Experiments examined gastric organoids embedded in Matrigel, located approximately 100–300 μm from the cover glass. Inhibitors were preincubated at least 1 hr prior to experimentation to assure equilibration in Matrigel and inhibitors were kept in the medium during experiments. Inhibitory reagents included: Verapamil (10 μM, Sigma), YM58483 (20 μM, Tocris), U73122 (10 μM, Cayman Chemical), and 2‐APB (50 μM, Tocris). Final DMSO concentration in experiments was <0.1%. Solvent control groups contained 0.1% DMSO added to medium. Vehicle control groups contained either 0.1% DMSO, ddH2O, or dPBS added to the medium; vehicle was dependent on the solvent the inhibitors were dissolved in. During experiments with inhibitors, all observed gastric organoids maintained their shape, size and overall integrity, and no increase in shedding (apoptotic) cells was observed compared to untreated gastric organoids. Concentrations were determined based upon in vitro studies and tested to assess effectiveness and potential toxicity.

Damage–repair cycle was measured independently once per gastric organoid, and outcomes from at least three different gastric organoids (derived from at least three animals), were compiled for each experimental protocol.

SET OF TASKS =>
1. Decide whether each statement below agrees with the gastric organoid text, answering yes or no and quoting the deciding words. (a) Inhibitors were removed from the medium once experiments began. (b) YM58483 was used at 20 μM. (c) Organoids treated with inhibitors showed more shedding cells than untreated organoids.
2. According to the gastric organoid text, how far from the cover glass were the organoids located?
3. Please resume the gastric organoid text after its last sentence.

DATA UNDER STUDY =>
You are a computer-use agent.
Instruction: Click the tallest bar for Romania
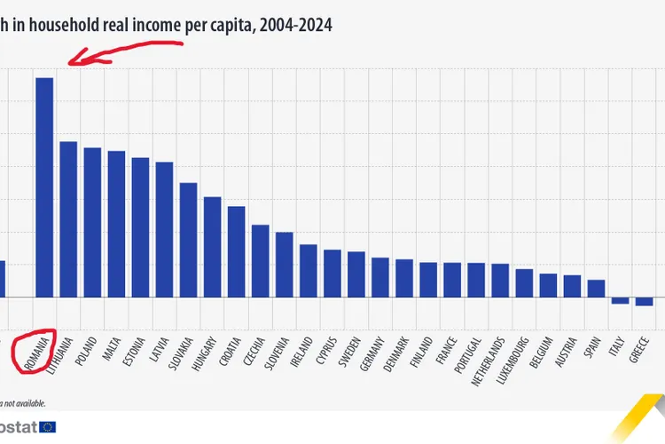pyautogui.click(x=44, y=186)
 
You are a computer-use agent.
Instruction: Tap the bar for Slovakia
pyautogui.click(x=188, y=240)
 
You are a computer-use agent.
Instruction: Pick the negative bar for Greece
pyautogui.click(x=644, y=302)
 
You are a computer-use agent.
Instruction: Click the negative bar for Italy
pyautogui.click(x=620, y=301)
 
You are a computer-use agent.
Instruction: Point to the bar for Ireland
pyautogui.click(x=308, y=271)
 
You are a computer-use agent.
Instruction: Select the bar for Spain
pyautogui.click(x=596, y=289)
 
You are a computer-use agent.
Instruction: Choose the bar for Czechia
pyautogui.click(x=260, y=261)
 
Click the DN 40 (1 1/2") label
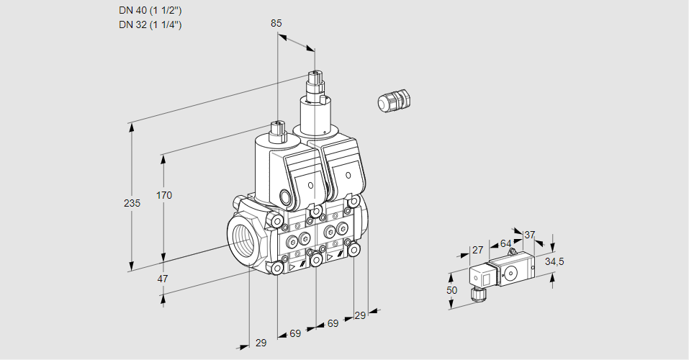(150, 10)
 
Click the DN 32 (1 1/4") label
(150, 24)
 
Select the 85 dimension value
(276, 23)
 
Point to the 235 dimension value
(132, 204)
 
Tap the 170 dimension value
(164, 195)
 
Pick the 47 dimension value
(163, 279)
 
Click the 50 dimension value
(451, 289)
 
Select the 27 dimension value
(477, 250)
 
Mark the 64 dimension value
(505, 243)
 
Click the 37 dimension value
(530, 235)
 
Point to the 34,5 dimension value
(554, 261)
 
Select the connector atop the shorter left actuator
(278, 130)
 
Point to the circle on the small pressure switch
(510, 272)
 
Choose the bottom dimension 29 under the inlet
(261, 343)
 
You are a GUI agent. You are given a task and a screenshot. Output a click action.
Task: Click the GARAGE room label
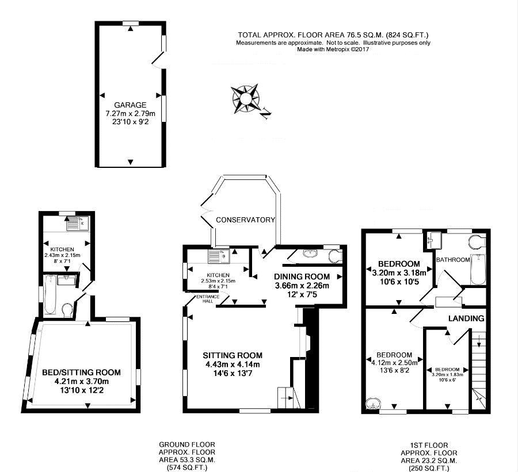pyautogui.click(x=130, y=105)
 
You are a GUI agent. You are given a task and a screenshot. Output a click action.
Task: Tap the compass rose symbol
pyautogui.click(x=245, y=99)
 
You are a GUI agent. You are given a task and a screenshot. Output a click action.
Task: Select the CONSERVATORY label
pyautogui.click(x=245, y=220)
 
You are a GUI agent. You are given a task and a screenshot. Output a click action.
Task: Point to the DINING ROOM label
pyautogui.click(x=302, y=277)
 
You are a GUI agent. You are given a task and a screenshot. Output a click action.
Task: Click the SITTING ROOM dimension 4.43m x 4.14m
pyautogui.click(x=233, y=364)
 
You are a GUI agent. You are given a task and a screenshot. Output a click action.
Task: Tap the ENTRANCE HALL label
pyautogui.click(x=208, y=299)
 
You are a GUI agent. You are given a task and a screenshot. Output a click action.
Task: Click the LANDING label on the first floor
pyautogui.click(x=466, y=318)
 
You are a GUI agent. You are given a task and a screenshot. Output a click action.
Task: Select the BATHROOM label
pyautogui.click(x=453, y=260)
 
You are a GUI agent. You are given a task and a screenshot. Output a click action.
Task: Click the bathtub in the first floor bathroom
pyautogui.click(x=478, y=269)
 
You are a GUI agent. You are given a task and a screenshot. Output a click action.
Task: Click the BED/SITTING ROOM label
pyautogui.click(x=81, y=373)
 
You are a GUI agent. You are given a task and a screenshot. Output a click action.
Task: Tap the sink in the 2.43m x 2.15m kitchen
pyautogui.click(x=77, y=224)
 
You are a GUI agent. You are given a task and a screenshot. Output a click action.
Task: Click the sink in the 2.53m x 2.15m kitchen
pyautogui.click(x=219, y=256)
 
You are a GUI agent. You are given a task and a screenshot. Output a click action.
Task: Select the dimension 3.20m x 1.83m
pyautogui.click(x=447, y=375)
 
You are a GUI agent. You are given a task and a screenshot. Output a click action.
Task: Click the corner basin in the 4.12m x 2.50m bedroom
pyautogui.click(x=373, y=404)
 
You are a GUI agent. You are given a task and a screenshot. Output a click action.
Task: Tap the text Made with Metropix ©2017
pyautogui.click(x=333, y=49)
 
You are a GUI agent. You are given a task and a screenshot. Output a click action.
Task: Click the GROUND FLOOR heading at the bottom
pyautogui.click(x=187, y=445)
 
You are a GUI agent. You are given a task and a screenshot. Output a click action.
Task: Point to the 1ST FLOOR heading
pyautogui.click(x=429, y=446)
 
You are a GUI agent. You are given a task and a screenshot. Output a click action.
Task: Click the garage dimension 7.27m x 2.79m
pyautogui.click(x=130, y=113)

RESULTS OF THE EXERCISE =>
1.
(a) No: "inhibitors were kept in the medium during experiments"
(b) Yes: "YM58483 (20 μM, Tocris)"
(c) No: "no increase in shedding (apoptotic) cells was observed compared to untreated gastric organoids"

2. Approximately 100–300 μm from the cover glass.

3.
Image analysis

Damaged area (units of µm2) was quantified from the time course of images as described (Aihara et al., 2013, 2014; Engevik et al., 2019; Xue et al., 2010, 2011) using Image J and/or Metamorph software (ver. 6.3, Molecular Devices). The damaged area was measured as the region of cellular loss of YFP fluorescence in YC Nanogastric organoids. In each experiment of YC Nano gastric organoids, we determined the time point displaying maximal damage area and estimated rates of epithelial restitution starting from this time with a single exponential curve fit to the size of damage area over time (Engevik et al., 2018, 2019; Xue et al., 2010). Best fit values of the rate constant were used as estimates of the rate of repair (units of min−1). Changes in intracellular Ca2+ were measured as FRET/CFP ratio using YC Nano gastric organoids. Background images were subtracted from FRET‐YFP and CFP images, the resultant images were divided on a pixel‐by‐pixel basis to calculate the FRET/CFP ratio image. All time course ratio images were then normalized to the averaged predamage baseline images. Regions of interest were determined by transmitted light and 514 nm excited YFP images to define cellular structures for whole cell and lateral region measurements.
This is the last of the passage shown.